- Work item
Leave the pictures out and transcribe every record exactly.
Start of Input data
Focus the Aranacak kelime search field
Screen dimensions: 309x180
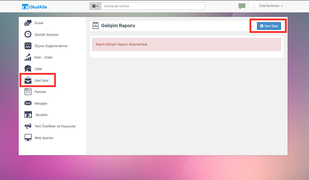pyautogui.click(x=153, y=6)
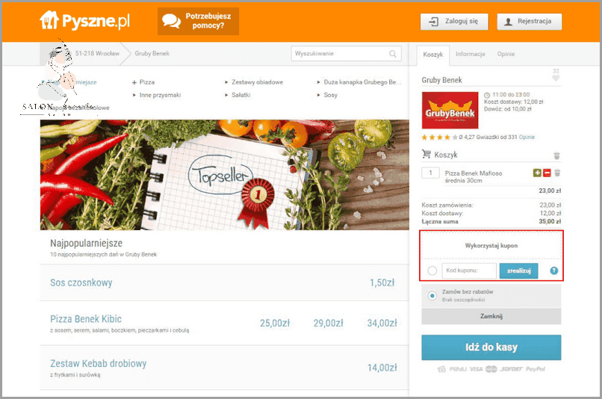The image size is (602, 399).
Task: Open coupon help question mark icon
Action: pyautogui.click(x=553, y=270)
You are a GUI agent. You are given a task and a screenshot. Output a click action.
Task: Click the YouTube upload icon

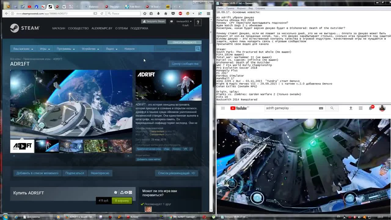coord(351,108)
End of Input data
- Result of this task
Focus the Aranacak kelime search field
Screen dimensions: 309x180
pyautogui.click(x=153, y=6)
The image size is (602, 399).
Task: Open coupon help question mark icon
Action: pyautogui.click(x=553, y=270)
You are a GUI agent. You are given a task and a screenshot. Output a click action.
Task: Click the YouTube upload icon

coord(351,108)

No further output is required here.